(What this task involves): For every record here, output an exact copy.
------ Task input ------
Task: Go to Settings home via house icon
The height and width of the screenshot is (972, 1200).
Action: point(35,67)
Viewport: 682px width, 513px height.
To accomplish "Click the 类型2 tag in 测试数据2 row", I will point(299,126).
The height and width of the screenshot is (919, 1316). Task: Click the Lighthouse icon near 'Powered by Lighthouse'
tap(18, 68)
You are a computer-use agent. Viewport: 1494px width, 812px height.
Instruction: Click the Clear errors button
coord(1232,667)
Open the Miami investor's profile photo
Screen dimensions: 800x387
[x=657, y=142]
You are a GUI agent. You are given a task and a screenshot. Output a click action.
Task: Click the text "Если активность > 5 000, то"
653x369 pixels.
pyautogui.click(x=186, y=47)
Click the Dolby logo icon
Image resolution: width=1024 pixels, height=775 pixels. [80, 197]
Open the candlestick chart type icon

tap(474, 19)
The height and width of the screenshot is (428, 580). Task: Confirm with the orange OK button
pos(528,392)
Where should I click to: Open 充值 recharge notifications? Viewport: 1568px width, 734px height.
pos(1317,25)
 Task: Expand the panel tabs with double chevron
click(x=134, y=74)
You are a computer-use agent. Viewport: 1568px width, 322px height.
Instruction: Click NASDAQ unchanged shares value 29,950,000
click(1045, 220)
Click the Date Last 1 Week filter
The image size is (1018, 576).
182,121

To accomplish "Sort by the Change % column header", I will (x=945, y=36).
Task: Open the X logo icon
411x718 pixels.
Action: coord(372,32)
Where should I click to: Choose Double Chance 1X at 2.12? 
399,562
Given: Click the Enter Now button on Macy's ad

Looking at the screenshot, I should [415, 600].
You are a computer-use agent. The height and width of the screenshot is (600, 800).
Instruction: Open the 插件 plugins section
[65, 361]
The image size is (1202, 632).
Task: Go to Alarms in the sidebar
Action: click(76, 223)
------
(Task result):
Task: Go to Settings home via house icon
The height and width of the screenshot is (972, 1200).
Action: point(35,67)
Viewport: 682px width, 513px height.
To accomplish "Click the 类型2 tag in 测试数据2 row", I will point(299,126).
The height and width of the screenshot is (919, 1316). Task: Click the Lighthouse icon near 'Powered by Lighthouse'
tap(18, 68)
You are a computer-use agent. Viewport: 1494px width, 812px height.
Instruction: Click the Clear errors button
coord(1232,667)
Open the Miami investor's profile photo
Screen dimensions: 800x387
[x=657, y=142]
You are a GUI agent. You are given a task and a screenshot. Output a click action.
Task: Click the text "Если активность > 5 000, то"
653x369 pixels.
pyautogui.click(x=186, y=47)
Click the Dolby logo icon
Image resolution: width=1024 pixels, height=775 pixels. [80, 197]
Open the candlestick chart type icon

tap(474, 19)
The height and width of the screenshot is (428, 580). Task: Confirm with the orange OK button
pos(528,392)
Where should I click to: Open 充值 recharge notifications? Viewport: 1568px width, 734px height.
pos(1317,25)
 Task: Expand the panel tabs with double chevron
click(x=134, y=74)
You are a computer-use agent. Viewport: 1568px width, 322px height.
Instruction: Click NASDAQ unchanged shares value 29,950,000
click(1045, 220)
Click the Date Last 1 Week filter
The image size is (1018, 576).
182,121

To accomplish "Sort by the Change % column header", I will (x=945, y=36).
Task: Open the X logo icon
411x718 pixels.
Action: coord(372,32)
Where should I click to: Choose Double Chance 1X at 2.12? 
399,562
Given: Click the Enter Now button on Macy's ad

Looking at the screenshot, I should [415, 600].
You are a computer-use agent. The height and width of the screenshot is (600, 800).
Instruction: Open the 插件 plugins section
[65, 361]
The image size is (1202, 632).
Task: Go to Alarms in the sidebar
Action: click(76, 223)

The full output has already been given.